Factory farming is killing the planet, and it's only getting worse. If you're an environmentalist, it's time to rethink your diet.

Things are easier said than done, or so the old adage goes, and we couldn't agree more. That's why we do The GOOD 30-Day Challenge (#30DaysofGOOD), a monthly attempt to live better. Our challenge for June? Go vegetarian.


It’s a pretty common scenario, especially now that it’s barbecue season: You’re at party on a breezy Saturday in the park and all your liberal friends are chit-chatting about the woes of the world. One mentions that she’s really happy with her new hybrid car, which helps us reduce our dependence on foreign oil. Another says he can’t believe his nephew’s school is still using Styrofoam lunch trays. “You can’t even compost that stuff,” he moans. Just as the woman knitting something for her Etsy store begins talking about how stupid climate-change deniers are, she’s interrupted by the grill master, who alerts the group that the burgers and chicken kebabs are done. As everyone digs in, factory farms plug along, quickly and methodically killing cows, chickens, and pigs while slowly killing the soil, water, and air around them.

In June 2010, Achim Steiner, the head of the United Nations Environment Program, made it very explicit. The only thing other than fossil fuels that has such a dangerously disproportionate impact on the safety of the earth is "agriculture, especially the raising of livestock for meat and dairy products." Worried about the way factory farming depletes land and guzzles water, Steiner had convened the International Panel of Sustainable Resource Management to assess the world's most pervasive climate enemies. The panel's findings, that industrial agriculture accounts for 70 percent of freshwater production, 38 percent of land use, and 19 percent of the globe's greenhouse gas emissions, led it to one conclusion: "A substantial reduction of impacts would only be possible with a substantial worldwide diet change." In other words, everyone's got to start eating a lot less meat.

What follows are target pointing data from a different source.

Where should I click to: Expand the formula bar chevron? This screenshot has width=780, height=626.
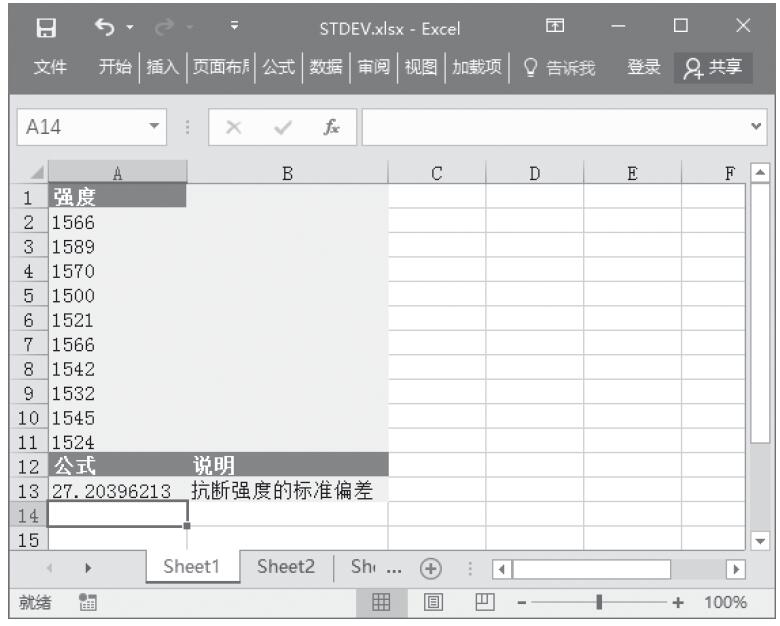point(755,128)
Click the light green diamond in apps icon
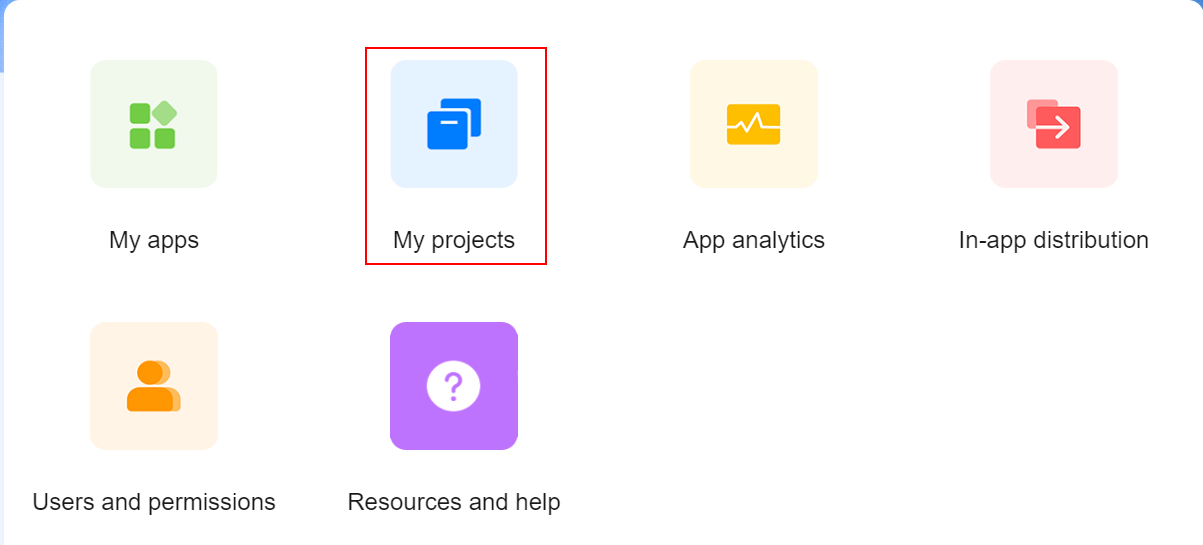The width and height of the screenshot is (1203, 545). pyautogui.click(x=165, y=113)
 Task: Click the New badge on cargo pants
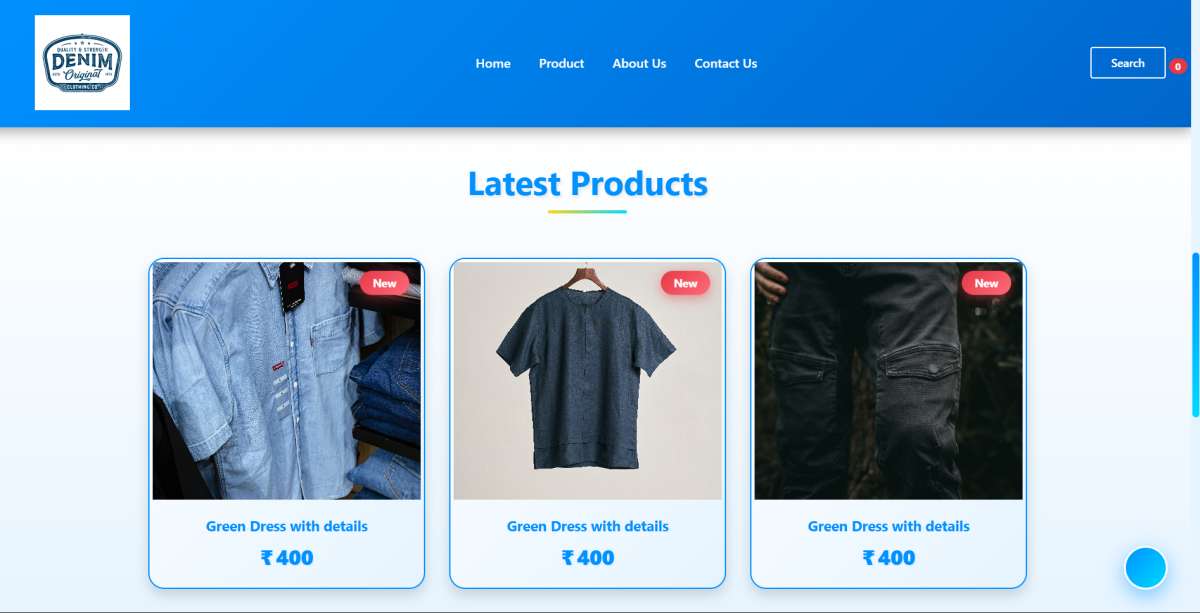pos(986,283)
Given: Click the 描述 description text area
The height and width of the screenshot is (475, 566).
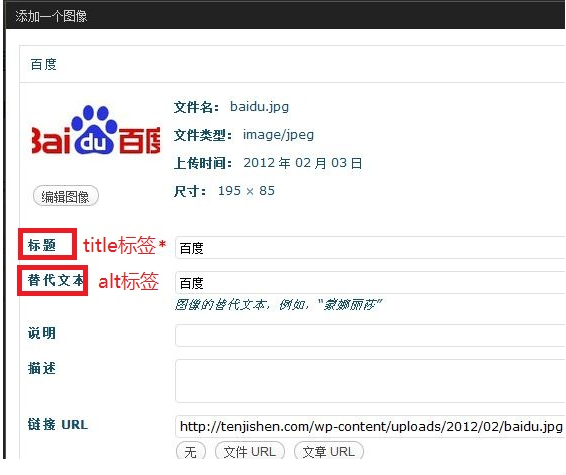Looking at the screenshot, I should click(x=370, y=381).
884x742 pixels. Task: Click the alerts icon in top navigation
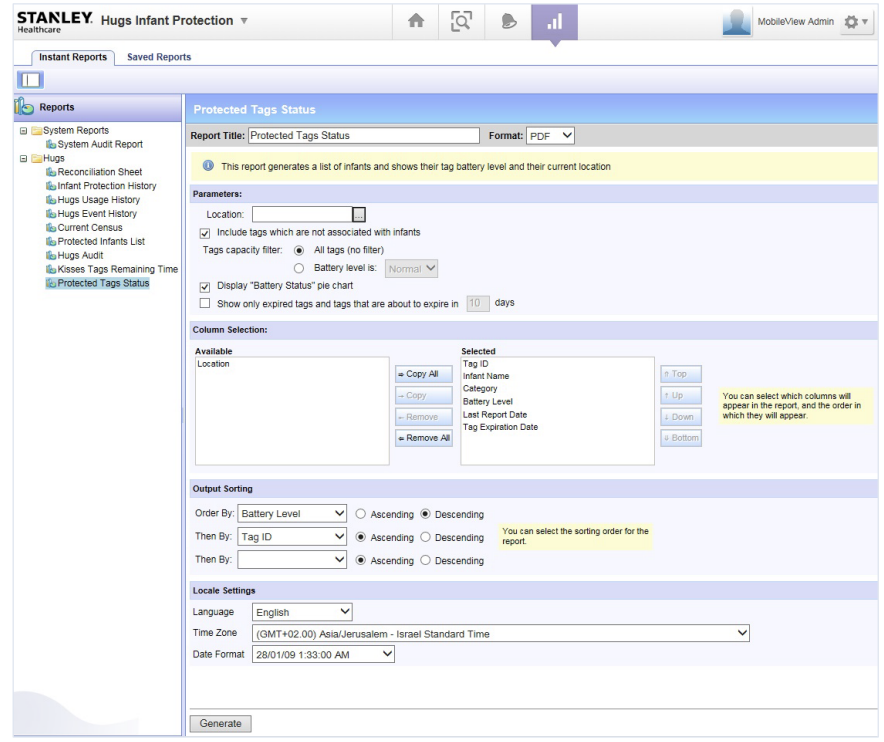[x=509, y=21]
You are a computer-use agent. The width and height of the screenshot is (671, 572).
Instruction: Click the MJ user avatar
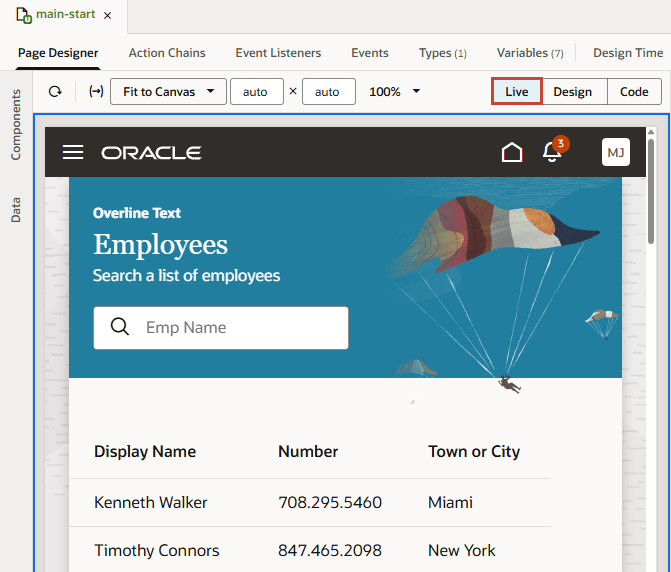pyautogui.click(x=616, y=152)
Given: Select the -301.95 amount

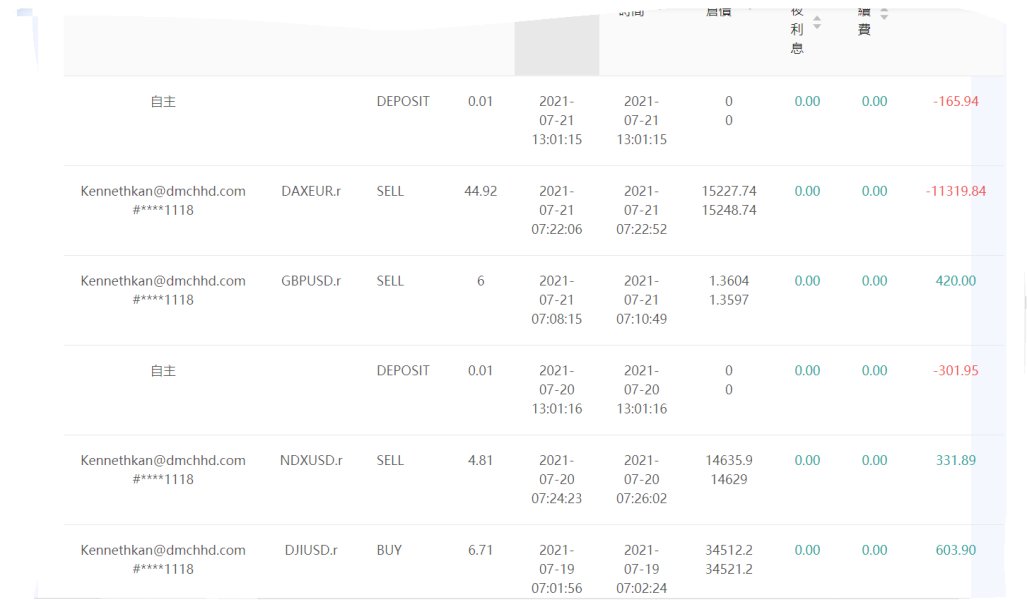Looking at the screenshot, I should [x=955, y=371].
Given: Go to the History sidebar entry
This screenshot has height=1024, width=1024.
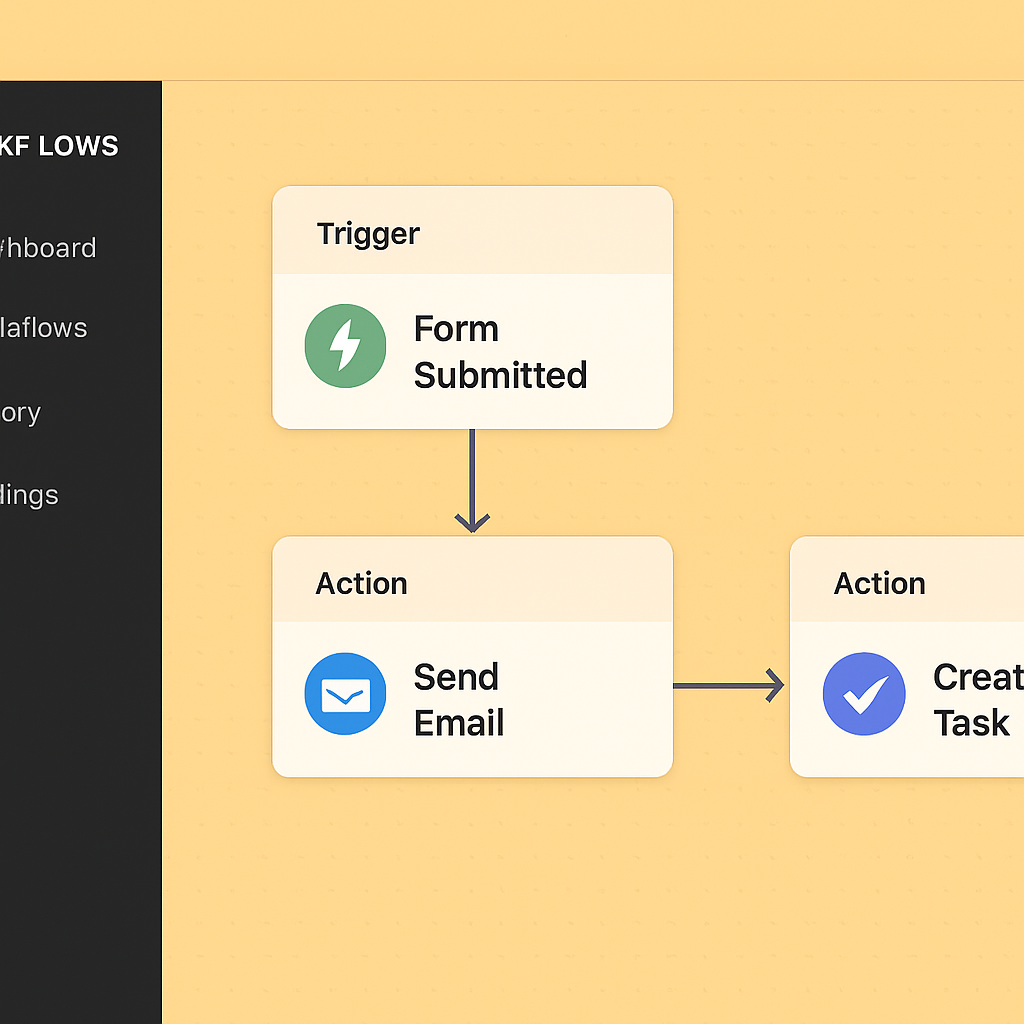Looking at the screenshot, I should click(x=20, y=413).
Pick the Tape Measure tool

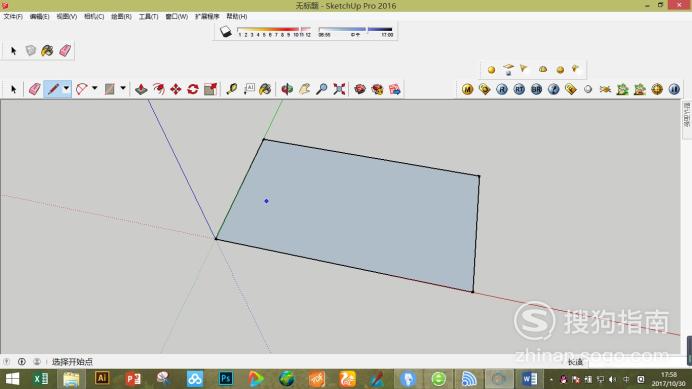(x=232, y=89)
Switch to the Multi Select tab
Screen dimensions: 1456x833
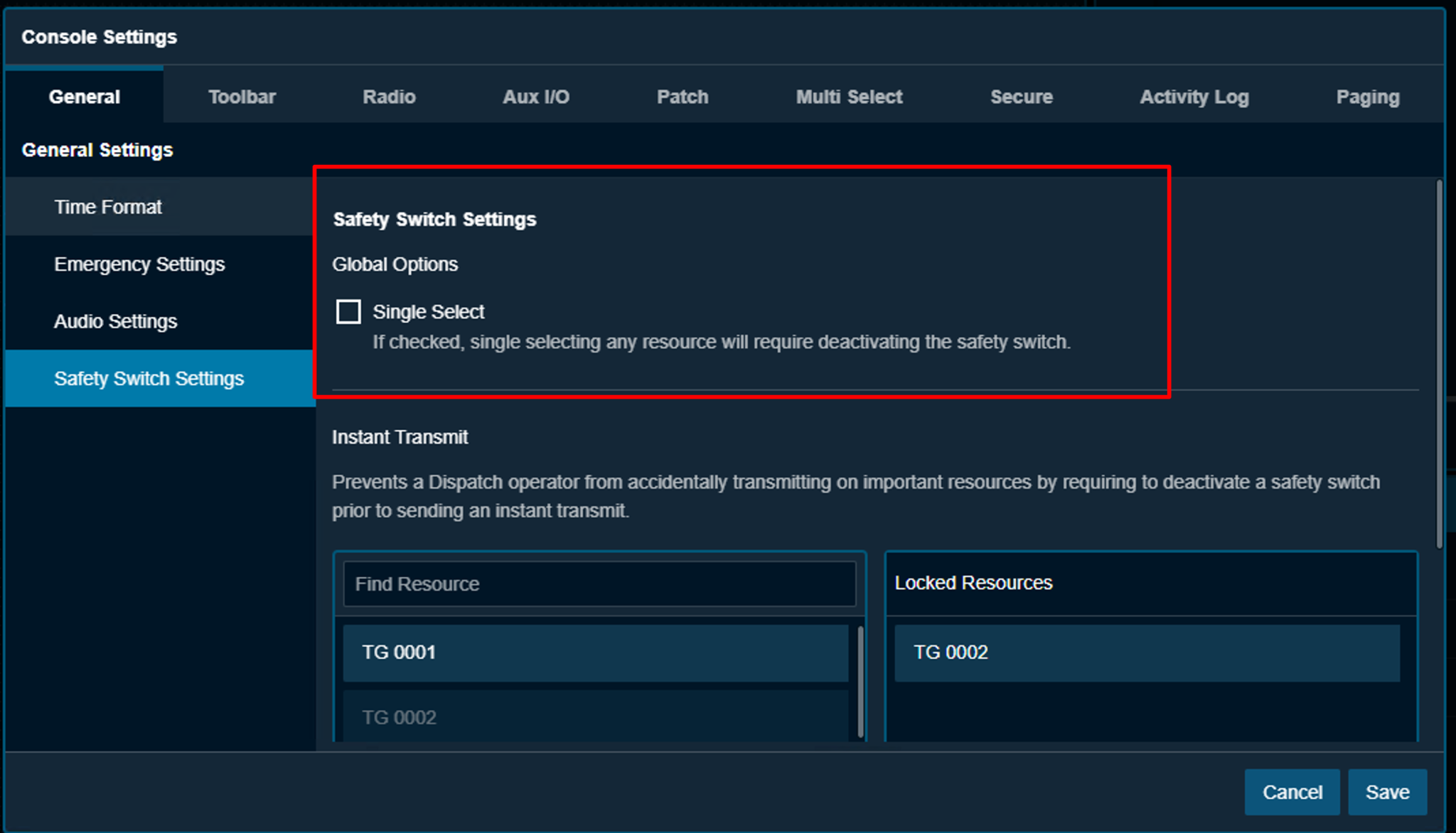click(848, 97)
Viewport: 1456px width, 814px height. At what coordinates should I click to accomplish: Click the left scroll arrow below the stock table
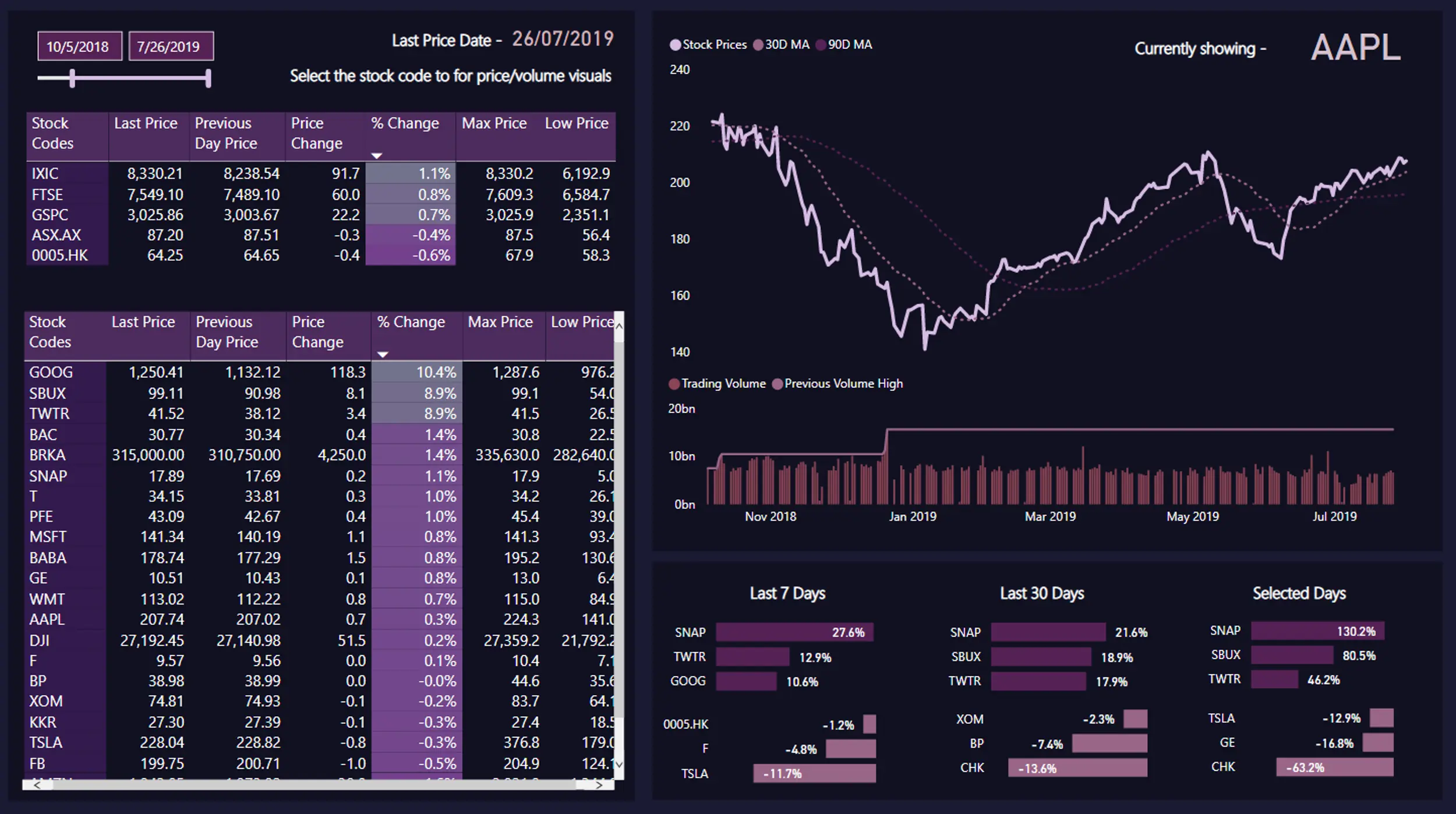[x=38, y=785]
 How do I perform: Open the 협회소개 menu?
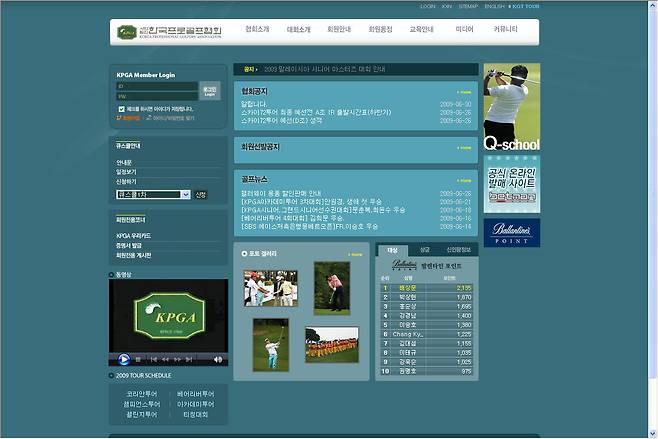[257, 30]
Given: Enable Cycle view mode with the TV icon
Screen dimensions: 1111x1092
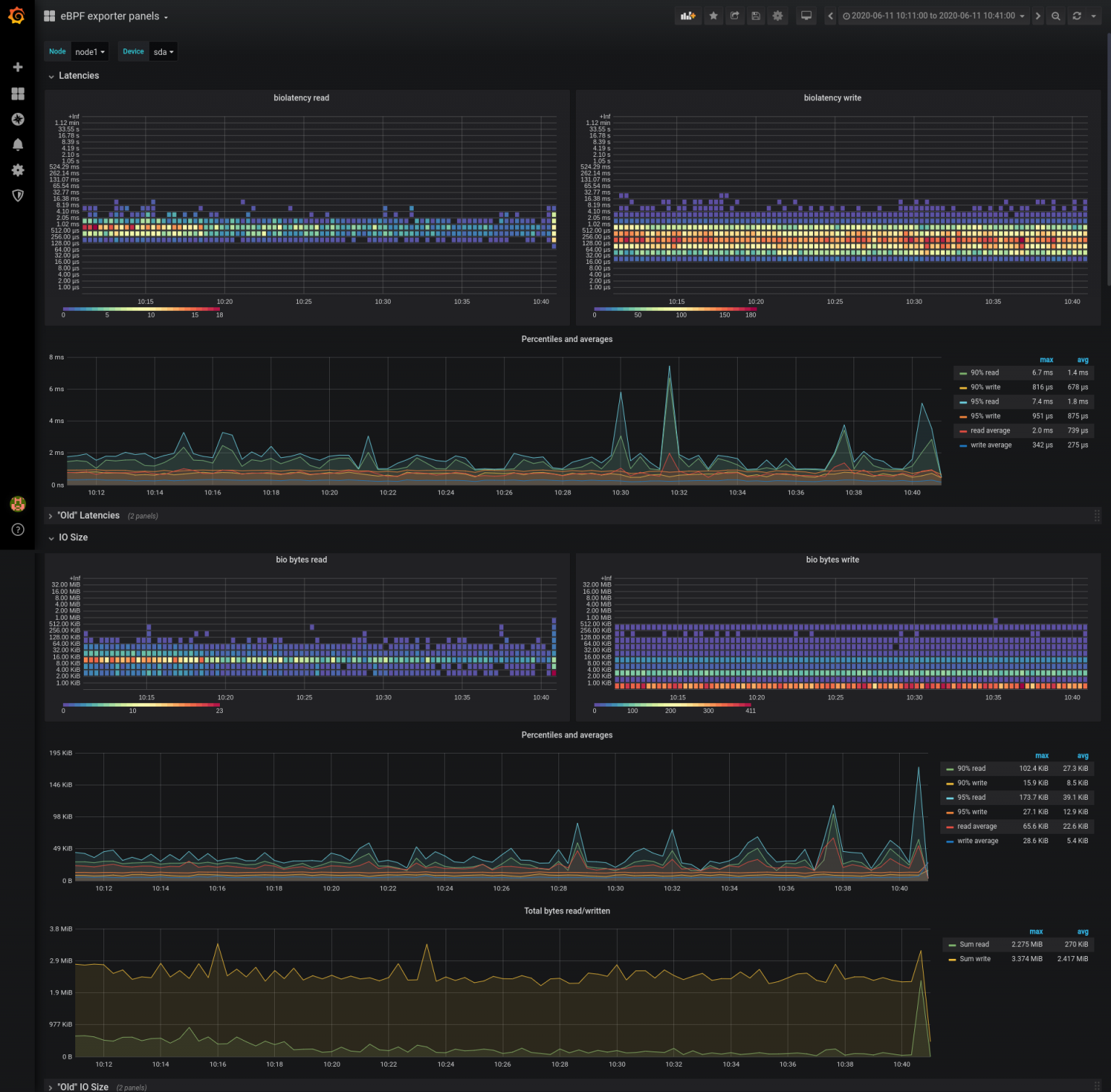Looking at the screenshot, I should click(805, 15).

"It’s pretty much from soup to nuts," says David Cassuto, an environmental law professor at Pace University and the director of that school's Brazil-American Institute for Law and Environment. "Every aspect of the environment is being impacted in a significant way by industrial agriculture." Cassuto, a vegan himself, calls factory farms "massive polluters." But "federal pollution laws only cover pollution from point sources," he says. "Factory farms tend not to be defined as point sources, so the pollutants they put into the groundwater as well as that which runs into the surface water are significant and also, for the most part, unregulated."

Little regulation has yielded lots of production. Four years ago, global meat production was estimated to be about 275 million tons annually. And as the developing world gets wealthier, its demand for meat is rising. By 2050, estimates say that annual meat production will be near 465 million tons. With much of the culinary world in the throes of the "locavore" movement, in which all meat is proximal and sustainably produced, the belief seems to be that factory farms will eventually be unnecessary. Sourcing locally, yuppies tell themselves, is the way we can have our bacon and eat it too. But Cassuto says simple math destroys that notion. "It’s just not possible to produce the amount of meat and dairy being demanded," he says. "It’s an idea and an ideal that one can produce sustainably—and I'm using that word in quotes—raised meat in the quantity necessary to feed the planet’s demand."

Cassuto says you can eat at as many "local" restaurants as you'd like; there's no way to come up with 465 million tons of meat without industrial agriculture, which has already wrought irreversible damage on the world. If our meat consumption now is unsustainable—and most impartial experts say it is—in a few decades it's going to be an unmitigated disaster.

"The current paradigm is so insidious that if people did want to try and feed the world with [local meat], I say let’s go there," says Cassuto. "Because it would require a drastically, drastically, drastically reduced amount of meat consumption."

None of this is to say, of course, that the world would be free of climate woe were everyone to go vegan tomorrow. In fact, one 2007 study out of Cornell says that a diet with a little bit of meat actually uses less land than purely vegetarian diets. However, the general consensus is that people need to make drastic cuts in their meat consumption if meat agriculture is ever to be authentically sustainable. "In terms of immediacy of action and the feasibility of bringing about [climate change] reductions in a short period of time, [eating less meat] clearly is the most attractive opportunity," says Dr. Rajendra Pachauri, the chair of the UN's Intergovernmental Panel on Climate Change. "Give up meat for one day [a week] initially, and decrease it from there."

Asked if anyone can be taken seriously about climate change if they're not a vegetarian or nearly a vegetarian, Cassuto hesitates at first. "I think that nobody is consistent," he says. "There are people of good faith who are doing the best they can in every area, but nobody’s perfect. But I would say this: The single most effective thing one can do on an individual level to combat climate change is to drastically decrease or eliminate one’s consumption of industrial animal products. There's no way around the statistics on that. Part of doing the best you can is taking a look at the implications of what you do, and this is one of those that you can't ignore."